The auction will provide essential funding as MoAD makes every effort to open its doors once again. Like collegial institutions, MoAD is projecting extraordinary shortfalls in funding due to COVID-19 and, as cultural stewards, have a responsibility to protect and preserve the important institution. The auction is a critical piece in mobilizing all of MoAD’s communities to save the institution in this unprecedented time. Artists have been overwhelmingly generous in donating available works or making new pieces, to support the institution and invest in its sustainability, as a part of the global art community. The online auction format will provide new and experienced collectors the opportunity to bid on some of the same exciting names previously seen in the galleries of the San Francisco museum, while supporting MoAD with much needed funding as it strives to make up lost revenue.
Monetta White, MoAD Director, said, “It is so important especially right now when our worlds are so unsure, to remember that the work MoAD is doing as an arts community is vital, necessary, and life-affirming. Art, and access to art, is transformative and we have a responsibility to hold and create cultural spaces.
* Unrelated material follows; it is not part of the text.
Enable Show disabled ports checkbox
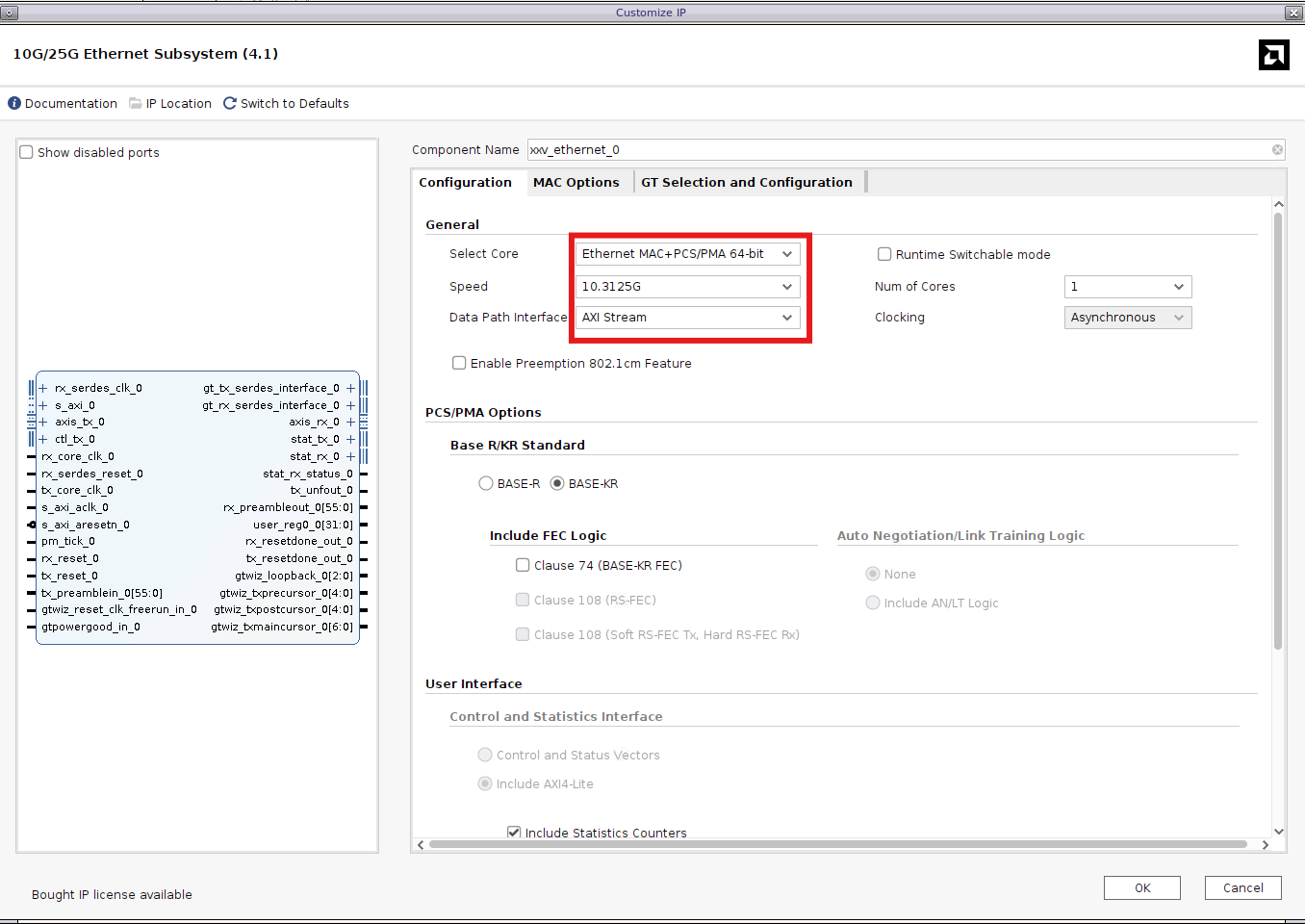Viewport: 1305px width, 924px height. (x=27, y=152)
In these times of extreme challenge and uncertainty, we must work together as a community, to collaboratively sustain our cultural institutions. We call on artists, donors, businesses, collectors, and individuals to support this institution as a foundational platform for artists of African descent in the Bay Area and throughout the world. Arts institutions are important now, more than ever, as artists continue to teach us new ways of existing.”
Adia Millett, an Oakland based artist whose work was included multiple MoAD exhibitions including Black Refractions: Highlights from the Studio Museum in Harlem (2019) and Where is Here (2016) notes, “This unexpected cultural transition is not a time to isolate, but a time to observe and listen to the wisdom of our creative voices. We must remember that it is ART, which has not only taught us to see the beauty and the struggle of our past, but the wisdom and hope of our future.”
Artists and gallerists have come together to donate work including Mariane Ibrahim Gallery, Roberts Projects, Goodman Gallery, James Fuentes Gallery, Traywick Contemporary, Klowden Mann, and Koenig & Clinton, along with collectors Arthur Lewis, Hau Nguyen, and Ron Casentini.
The institution will be accepting donated artwork through April 21st. For further inquiry, please email [email protected]
Opened in 2005 in San Francisco’s Yerba Buena arts district, MoAD, a contemporary art museum, celebrates Black cultures, ignites challenging conversations, and inspires learning through the global lens of the African diaspora. MoAD is uniquely positioned as one of the few museums in the world focused exclusively on African diaspora culture and on presenting the rich cultural heritage of the people of Africa and of African descendant cultures all across the globe.
Originally called The African American Cultural Institute, MoAD grew out of the research and development process that began in 2002. The new museum was renamed Museum of the African Diaspora to reflect a broadened scope and mission, and incorporated as a 501 (c)(3) nonprofit organization. The architecturally stunning space was designed by the nationally-renowned Freelon Group within the St. Regis Museum Tower.